Der Weg mit dem Auto in den Urlaub nach Italien kann schnell richtig teuer werden. Und das nicht nur, weil wegen das Iran-Krieges die Preise an den Zapfsäulen zuletzt stark angestiegen sind. Reisende, die in Italien auf der Autobahn unterwegs sind, müssen an Bezahlstationen eine Maut entrichten. Doch künftig könnte es einen Fall geben, in dem Autofahrer und -fahrerinnen ihr Geld zurück bekommen.
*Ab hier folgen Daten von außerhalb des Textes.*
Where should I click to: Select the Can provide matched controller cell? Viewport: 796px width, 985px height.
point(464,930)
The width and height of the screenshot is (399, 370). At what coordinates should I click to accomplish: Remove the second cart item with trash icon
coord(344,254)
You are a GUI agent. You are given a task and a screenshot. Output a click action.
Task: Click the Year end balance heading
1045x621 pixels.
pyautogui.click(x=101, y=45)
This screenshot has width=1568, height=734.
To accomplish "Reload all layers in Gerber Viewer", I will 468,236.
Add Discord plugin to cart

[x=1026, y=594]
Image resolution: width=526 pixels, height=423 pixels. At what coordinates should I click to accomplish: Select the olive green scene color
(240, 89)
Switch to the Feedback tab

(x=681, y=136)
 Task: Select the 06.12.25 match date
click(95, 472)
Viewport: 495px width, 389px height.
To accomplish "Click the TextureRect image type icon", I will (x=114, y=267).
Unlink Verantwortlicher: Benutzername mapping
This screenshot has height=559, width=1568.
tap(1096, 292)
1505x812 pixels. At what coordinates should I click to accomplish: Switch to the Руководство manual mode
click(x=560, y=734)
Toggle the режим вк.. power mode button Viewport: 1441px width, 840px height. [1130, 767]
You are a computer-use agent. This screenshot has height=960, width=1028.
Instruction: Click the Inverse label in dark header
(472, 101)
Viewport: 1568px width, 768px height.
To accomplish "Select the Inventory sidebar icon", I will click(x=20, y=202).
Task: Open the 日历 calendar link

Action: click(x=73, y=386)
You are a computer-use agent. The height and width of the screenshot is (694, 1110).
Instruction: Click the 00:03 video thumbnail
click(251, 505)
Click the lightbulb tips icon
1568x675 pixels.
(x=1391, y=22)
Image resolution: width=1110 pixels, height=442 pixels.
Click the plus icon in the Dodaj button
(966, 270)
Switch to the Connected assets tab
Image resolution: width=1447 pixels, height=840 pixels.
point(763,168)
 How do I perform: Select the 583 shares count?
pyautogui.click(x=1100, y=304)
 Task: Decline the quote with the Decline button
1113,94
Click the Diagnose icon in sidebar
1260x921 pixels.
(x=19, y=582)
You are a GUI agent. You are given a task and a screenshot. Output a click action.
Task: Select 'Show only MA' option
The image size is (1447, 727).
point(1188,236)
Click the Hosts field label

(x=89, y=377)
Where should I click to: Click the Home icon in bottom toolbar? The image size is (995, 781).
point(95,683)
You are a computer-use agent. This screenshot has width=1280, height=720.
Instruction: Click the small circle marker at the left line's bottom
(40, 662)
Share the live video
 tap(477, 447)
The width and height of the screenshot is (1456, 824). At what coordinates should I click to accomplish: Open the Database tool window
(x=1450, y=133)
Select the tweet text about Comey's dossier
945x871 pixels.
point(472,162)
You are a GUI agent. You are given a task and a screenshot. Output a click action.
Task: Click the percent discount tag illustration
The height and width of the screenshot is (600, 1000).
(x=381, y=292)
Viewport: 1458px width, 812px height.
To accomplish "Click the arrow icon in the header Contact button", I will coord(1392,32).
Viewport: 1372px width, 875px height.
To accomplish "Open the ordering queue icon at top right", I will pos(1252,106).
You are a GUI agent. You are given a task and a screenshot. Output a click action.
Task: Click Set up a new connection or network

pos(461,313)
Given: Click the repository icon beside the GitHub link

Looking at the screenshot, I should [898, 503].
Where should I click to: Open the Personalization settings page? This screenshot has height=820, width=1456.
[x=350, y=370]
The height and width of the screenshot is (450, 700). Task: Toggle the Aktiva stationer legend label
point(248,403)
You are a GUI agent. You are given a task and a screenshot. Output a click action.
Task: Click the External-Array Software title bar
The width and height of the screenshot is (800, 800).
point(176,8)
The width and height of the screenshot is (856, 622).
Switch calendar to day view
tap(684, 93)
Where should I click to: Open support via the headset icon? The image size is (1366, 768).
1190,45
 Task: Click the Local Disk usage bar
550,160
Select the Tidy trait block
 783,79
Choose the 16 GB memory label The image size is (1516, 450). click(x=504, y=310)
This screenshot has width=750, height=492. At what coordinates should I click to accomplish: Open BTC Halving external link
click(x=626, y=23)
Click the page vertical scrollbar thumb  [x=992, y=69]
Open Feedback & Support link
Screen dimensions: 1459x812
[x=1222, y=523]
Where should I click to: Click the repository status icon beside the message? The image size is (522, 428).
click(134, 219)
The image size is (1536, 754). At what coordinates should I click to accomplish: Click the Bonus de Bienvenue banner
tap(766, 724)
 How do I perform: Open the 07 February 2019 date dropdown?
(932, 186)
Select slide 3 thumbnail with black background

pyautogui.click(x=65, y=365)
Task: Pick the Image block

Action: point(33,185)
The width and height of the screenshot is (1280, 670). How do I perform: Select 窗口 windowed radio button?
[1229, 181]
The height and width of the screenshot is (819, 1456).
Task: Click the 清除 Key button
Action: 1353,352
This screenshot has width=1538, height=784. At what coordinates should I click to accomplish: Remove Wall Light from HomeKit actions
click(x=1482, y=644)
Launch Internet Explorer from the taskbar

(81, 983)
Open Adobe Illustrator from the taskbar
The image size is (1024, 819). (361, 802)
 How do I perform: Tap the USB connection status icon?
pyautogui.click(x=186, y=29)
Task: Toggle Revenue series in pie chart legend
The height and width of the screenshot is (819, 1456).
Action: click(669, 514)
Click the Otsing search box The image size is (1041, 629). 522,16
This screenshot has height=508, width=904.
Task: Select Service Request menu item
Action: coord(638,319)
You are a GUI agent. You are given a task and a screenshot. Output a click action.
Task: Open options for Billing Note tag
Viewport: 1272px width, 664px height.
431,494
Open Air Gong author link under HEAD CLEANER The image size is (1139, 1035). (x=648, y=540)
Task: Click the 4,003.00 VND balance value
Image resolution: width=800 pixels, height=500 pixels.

Vieles dazu ist aber noch unklar.
Wie unter anderem der ADAC und die Süddeutsche Zeitung berichten, können Verkehrsteilnehmende, die auf italienischen Autobahnen aus einem bestimmten Grund im Stau stehen, künftig einen Teil der bezahlten Maut zurück bekommen. Gelten soll die Regelung demnach ab Juni 2026 auf ersten Strecken und dann über das ganze Land ausgeweitet werden.
Doch noch besteht rund um die Regelung einiges an Unklarheiten. Wie die Süddeutsche Zeitung berichtet, soll sich die Höhe der Rückerstattung an der Staudauer und der Fahrtstrecke bemessen. Bei Verspätungen über drei Stunden könnte sogar der ganze Betrag erstattet werden. Bei kürzeren Strecken soll es bereits ab zehn Minuten Verspätung Geld zurück geben. Bei längeren Strecken soll eine Mindestverzögerung von 15 Minuten gelten.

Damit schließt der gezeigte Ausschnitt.